━━ Task material ━━

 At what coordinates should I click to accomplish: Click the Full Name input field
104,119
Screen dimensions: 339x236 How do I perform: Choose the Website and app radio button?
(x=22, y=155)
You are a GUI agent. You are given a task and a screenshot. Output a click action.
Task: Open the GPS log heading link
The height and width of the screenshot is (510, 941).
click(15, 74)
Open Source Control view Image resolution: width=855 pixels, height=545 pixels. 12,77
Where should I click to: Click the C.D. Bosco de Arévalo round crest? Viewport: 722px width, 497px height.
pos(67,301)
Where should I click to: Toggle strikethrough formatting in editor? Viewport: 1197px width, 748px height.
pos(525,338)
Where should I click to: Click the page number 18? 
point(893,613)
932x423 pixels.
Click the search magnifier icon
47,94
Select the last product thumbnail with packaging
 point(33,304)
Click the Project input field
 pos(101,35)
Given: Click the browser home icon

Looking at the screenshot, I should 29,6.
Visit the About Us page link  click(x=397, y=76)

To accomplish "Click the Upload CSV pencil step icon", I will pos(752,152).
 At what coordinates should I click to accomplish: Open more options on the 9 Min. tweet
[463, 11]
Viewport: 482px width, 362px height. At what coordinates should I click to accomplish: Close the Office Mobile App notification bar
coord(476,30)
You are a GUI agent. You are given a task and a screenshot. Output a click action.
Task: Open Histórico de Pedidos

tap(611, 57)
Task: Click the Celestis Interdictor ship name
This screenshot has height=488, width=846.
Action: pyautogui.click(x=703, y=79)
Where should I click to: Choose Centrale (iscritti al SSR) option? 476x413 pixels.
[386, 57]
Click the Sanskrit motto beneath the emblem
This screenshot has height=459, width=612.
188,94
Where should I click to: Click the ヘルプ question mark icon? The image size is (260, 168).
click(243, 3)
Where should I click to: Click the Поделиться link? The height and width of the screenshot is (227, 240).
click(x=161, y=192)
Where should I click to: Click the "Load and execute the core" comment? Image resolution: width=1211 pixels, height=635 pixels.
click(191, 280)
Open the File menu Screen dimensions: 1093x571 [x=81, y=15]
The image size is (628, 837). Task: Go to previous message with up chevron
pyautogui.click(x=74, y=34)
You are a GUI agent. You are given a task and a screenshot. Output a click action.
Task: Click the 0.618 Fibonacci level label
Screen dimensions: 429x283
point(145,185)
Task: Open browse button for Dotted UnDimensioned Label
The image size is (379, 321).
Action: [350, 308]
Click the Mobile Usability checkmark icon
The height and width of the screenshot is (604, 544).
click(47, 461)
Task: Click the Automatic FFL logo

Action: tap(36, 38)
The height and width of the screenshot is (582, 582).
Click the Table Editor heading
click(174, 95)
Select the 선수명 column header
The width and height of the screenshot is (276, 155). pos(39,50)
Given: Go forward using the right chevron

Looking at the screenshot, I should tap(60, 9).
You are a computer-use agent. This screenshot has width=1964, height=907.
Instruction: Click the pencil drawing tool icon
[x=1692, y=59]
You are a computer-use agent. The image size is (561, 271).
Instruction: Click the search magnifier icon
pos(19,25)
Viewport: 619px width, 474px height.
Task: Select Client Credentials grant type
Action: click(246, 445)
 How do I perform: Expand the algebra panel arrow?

━━━

Format the material above as a Markdown table with two columns: Row, which numbers each line, and Line, which holds it. Leave out the blank lines.

Right answer>
| Row | Line |
|---|---|
| 1 |  At what coordinates should I click to accomplish: Click the Full Name input field |
| 2 | 104,119 |
| 3 | Screen dimensions: 339x236 How do I perform: Choose the Website and app radio button? |
| 4 | (x=22, y=155) |
| 5 | You are a GUI agent. You are given a task and a screenshot. Output a click action. |
| 6 | Task: Open the GPS log heading link |
| 7 | The height and width of the screenshot is (510, 941). |
| 8 | click(15, 74) |
| 9 | Open Source Control view Image resolution: width=855 pixels, height=545 pixels. 12,77 |
| 10 | Where should I click to: Click the C.D. Bosco de Arévalo round crest? Viewport: 722px width, 497px height. |
| 11 | pos(67,301) |
| 12 | Where should I click to: Toggle strikethrough formatting in editor? Viewport: 1197px width, 748px height. |
| 13 | pos(525,338) |
| 14 | Where should I click to: Click the page number 18?  |
| 15 | point(893,613) |
| 16 | 932x423 pixels. |
| 17 | Click the search magnifier icon |
| 18 | 47,94 |
| 19 | Select the last product thumbnail with packaging |
| 20 |  point(33,304) |
| 21 | Click the Project input field |
| 22 |  pos(101,35) |
| 23 | Given: Click the browser home icon |
| 24 | Looking at the screenshot, I should 29,6. |
| 25 | Visit the About Us page link  click(x=397, y=76) |
| 26 | To accomplish "Click the Upload CSV pencil step icon", I will pos(752,152). |
| 27 |  At what coordinates should I click to accomplish: Open more options on the 9 Min. tweet |
| 28 | [463, 11] |
| 29 | Viewport: 482px width, 362px height. At what coordinates should I click to accomplish: Close the Office Mobile App notification bar |
| 30 | coord(476,30) |
| 31 | You are a GUI agent. You are given a task and a screenshot. Output a click action. |
| 32 | Task: Open Histórico de Pedidos |
| 33 | tap(611, 57) |
| 34 | Task: Click the Celestis Interdictor ship name |
| 35 | This screenshot has height=488, width=846. |
| 36 | Action: pyautogui.click(x=703, y=79) |
| 37 | Where should I click to: Choose Centrale (iscritti al SSR) option? 476x413 pixels. |
| 38 | [386, 57] |
| 39 | Click the Sanskrit motto beneath the emblem |
| 40 | This screenshot has height=459, width=612. |
| 41 | 188,94 |
| 42 | Where should I click to: Click the ヘルプ question mark icon? The image size is (260, 168). |
| 43 | click(243, 3) |
| 44 | Where should I click to: Click the Поделиться link? The height and width of the screenshot is (227, 240). |
| 45 | click(x=161, y=192) |
| 46 | Where should I click to: Click the "Load and execute the core" comment? Image resolution: width=1211 pixels, height=635 pixels. |
| 47 | click(191, 280) |
| 48 | Open the File menu Screen dimensions: 1093x571 [x=81, y=15] |
| 49 | The image size is (628, 837). Task: Go to previous message with up chevron |
| 50 | pyautogui.click(x=74, y=34) |
| 51 | You are a GUI agent. You are given a task and a screenshot. Output a click action. |
| 52 | Task: Click the 0.618 Fibonacci level label |
| 53 | Screen dimensions: 429x283 |
| 54 | point(145,185) |
| 55 | Task: Open browse button for Dotted UnDimensioned Label |
| 56 | The image size is (379, 321). |
| 57 | Action: [350, 308] |
| 58 | Click the Mobile Usability checkmark icon |
| 59 | The height and width of the screenshot is (604, 544). |
| 60 | click(47, 461) |
| 61 | Task: Click the Automatic FFL logo |
| 62 | Action: tap(36, 38) |
| 63 | The height and width of the screenshot is (582, 582). |
| 64 | Click the Table Editor heading |
| 65 | click(174, 95) |
| 66 | Select the 선수명 column header |
| 67 | The width and height of the screenshot is (276, 155). pos(39,50) |
| 68 | Given: Go forward using the right chevron |
| 69 | Looking at the screenshot, I should tap(60, 9). |
| 70 | You are a computer-use agent. This screenshot has width=1964, height=907. |
| 71 | Instruction: Click the pencil drawing tool icon |
| 72 | [x=1692, y=59] |
| 73 | You are a computer-use agent. The image size is (561, 271). |
| 74 | Instruction: Click the search magnifier icon |
| 75 | pos(19,25) |
| 76 | Viewport: 619px width, 474px height. |
| 77 | Task: Select Client Credentials grant type |
| 78 | Action: click(246, 445) |
| 79 |  How do I perform: Expand the algebra panel arrow? |